One may need to insert a large amount of data when first populating a database. This section contains some suggestions on how to make this process as efficient as possible.
Turn off autocommit and just do one commit at the end. (In plain
SQL, this means issuing BEGIN
at the start and
COMMIT
at the end. Some client libraries may
do this behind your back, in which case you need to make sure the
library does it when you want it done.) If you allow each
insertion to be committed separately,
PostgreSQL is doing a lot of work for
each row that is added. An additional benefit of doing all
insertions in one transaction is that if the insertion of one row
were to fail then the insertion of all rows inserted up to that
point would be rolled back, so you won't be stuck with partially
loaded data.
Use COPY to load
all the rows in one command, instead of using a series of
INSERT
commands. The COPY
command is optimized for loading large numbers of rows; it is less
flexible than INSERT
, but incurs significantly
less overhead for large data loads. Since COPY
is a single command, there is no need to disable autocommit if you
use this method to populate a table.
If you cannot use COPY
, it may help to use PREPARE to create a
prepared INSERT
statement, and then use
EXECUTE
as many times as required. This avoids
some of the overhead of repeatedly parsing and planning
INSERT
.
Note that loading a large number of rows using
COPY
is almost always faster than using
INSERT
, even if PREPARE
is used and
multiple insertions are batched into a single transaction.
If you are loading a freshly created table, the fastest way is to
create the table, bulk load the table's data using
COPY
, then create any indexes needed for the
table. Creating an index on pre-existing data is quicker than
updating it incrementally as each row is loaded.
If you are adding large amounts of data to an existing table, it may be a win to drop the index, load the table, and then recreate the index. Of course, the database performance for other users may be adversely affected during the time that the index is missing. One should also think twice before dropping unique indexes, since the error checking afforded by the unique constraint will be lost while the index is missing.
Just as with indexes, a foreign key constraint can be checked “in bulk” more efficiently than row-by-row. So it may be useful to drop foreign key constraints, load data, and re-create the constraints. Again, there is a trade-off between data load speed and loss of error checking while the constraint is missing.

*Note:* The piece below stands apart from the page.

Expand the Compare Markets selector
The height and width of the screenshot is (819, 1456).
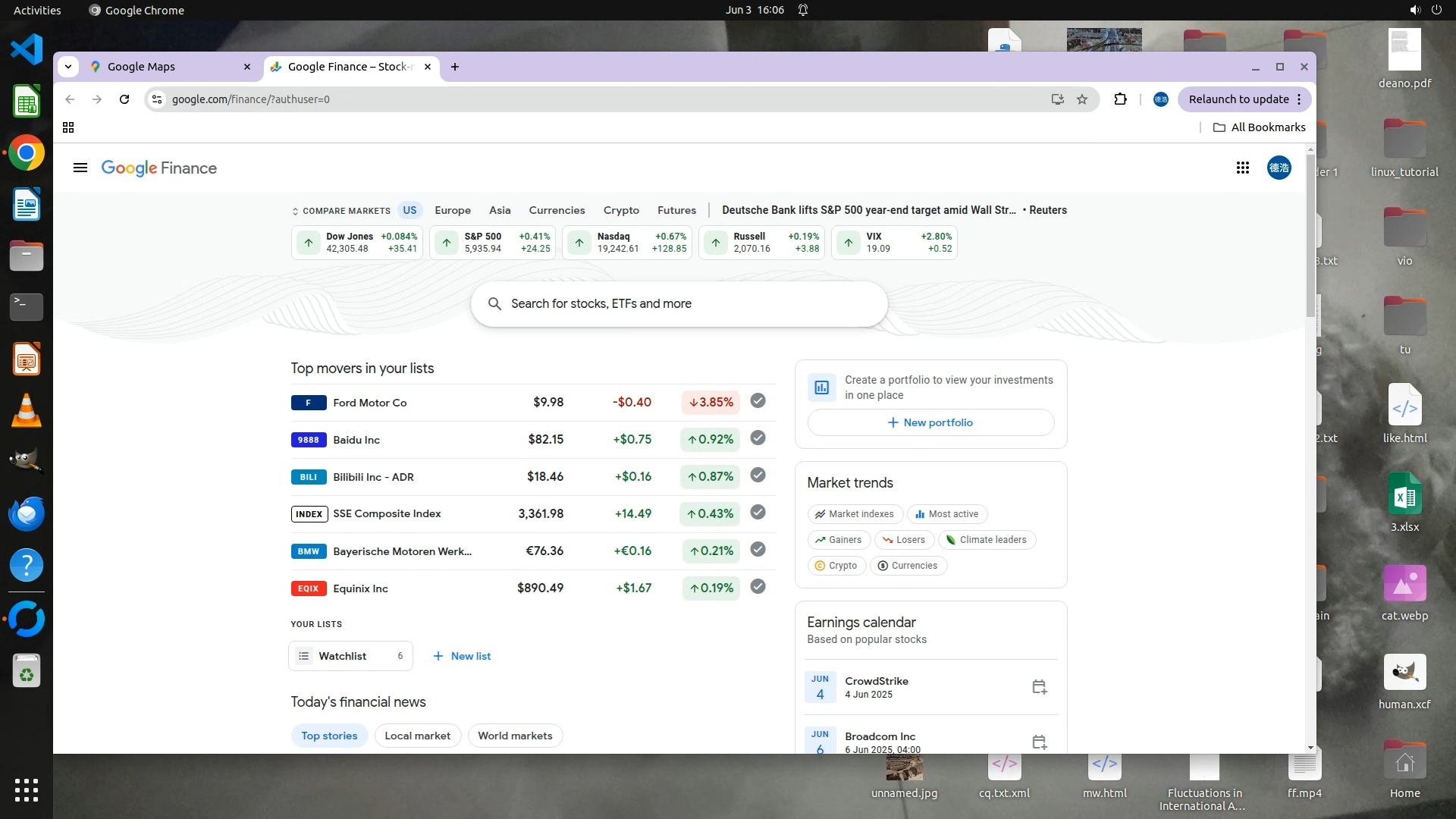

Temporarily increasing the maintenance_work_mem
configuration variable when loading large amounts of data can
lead to improved performance. This will help to speed up CREATE
INDEX
commands and ALTER TABLE ADD FOREIGN KEY
commands.
It won't do much for COPY
itself, so this advice is
only useful when you are using one or both of the above techniques.

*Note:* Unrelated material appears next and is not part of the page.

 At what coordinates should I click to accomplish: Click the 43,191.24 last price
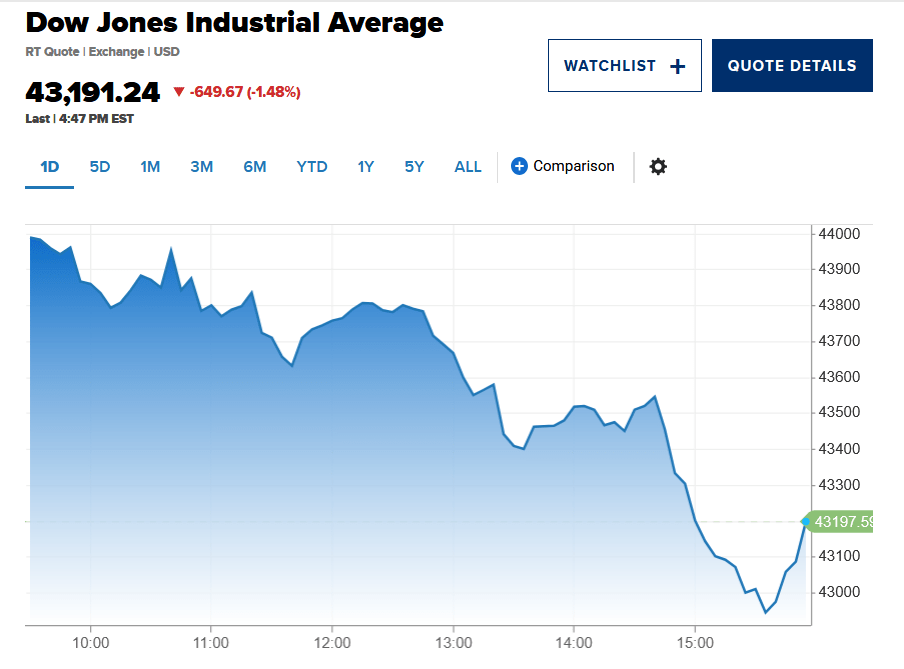click(92, 92)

Temporarily increasing the checkpoint_segments configuration variable can also
make large data loads faster. This is because loading a large
amount of data into PostgreSQL will
cause checkpoints to occur more often than the normal checkpoint
frequency (specified by the checkpoint_timeout
configuration variable). Whenever a checkpoint occurs, all dirty
pages must be flushed to disk. By increasing
checkpoint_segments
temporarily during bulk
data loads, the number of checkpoints that are required can be
reduced.
Whenever you have significantly altered the distribution of data
within a table, running ANALYZE is strongly recommended. This
includes bulk loading large amounts of data into the table. Running
ANALYZE
(or VACUUM ANALYZE
)
ensures that the planner has up-to-date statistics about the
table. With no statistics or obsolete statistics, the planner may
make poor decisions during query planning, leading to poor
performance on any tables with inaccurate or nonexistent
statistics.
Dump scripts generated by pg_dump automatically apply several, but not all, of the above guidelines. To reload a pg_dump dump as quickly as possible, you need to do a few extra things manually. (Note that these points apply while restoring a dump, not while creating it. The same points apply when using pg_restore to load from a pg_dump archive file.)
By default, pg_dump uses COPY
, and when
it is generating a complete schema-and-data dump, it is careful to
load data before creating indexes and foreign keys. So in this case
the first several guidelines are handled automatically. What is left
for you to do is to set appropriate (i.e., larger than normal) values
for maintenance_work_mem
and
checkpoint_segments
before loading the dump script,
and then to run ANALYZE
afterwards.
A data-only dump will still use COPY
, but it does not
drop or recreate indexes, and it does not normally touch foreign
keys.
[8]
So when loading a data-only dump, it is up to you to drop and recreate
indexes and foreign keys if you wish to use those techniques.
It's still useful to increase checkpoint_segments
while loading the data, but don't bother increasing
maintenance_work_mem
; rather, you'd do that while
manually recreating indexes and foreign keys afterwards.
And don't forget to ANALYZE
when you're done.
[8] You can get the effect of disabling foreign keys by using
the --disable-triggers
option — but realize that
that eliminates, rather than just postponing, foreign key
validation, and so it is possible to insert bad data if you use it.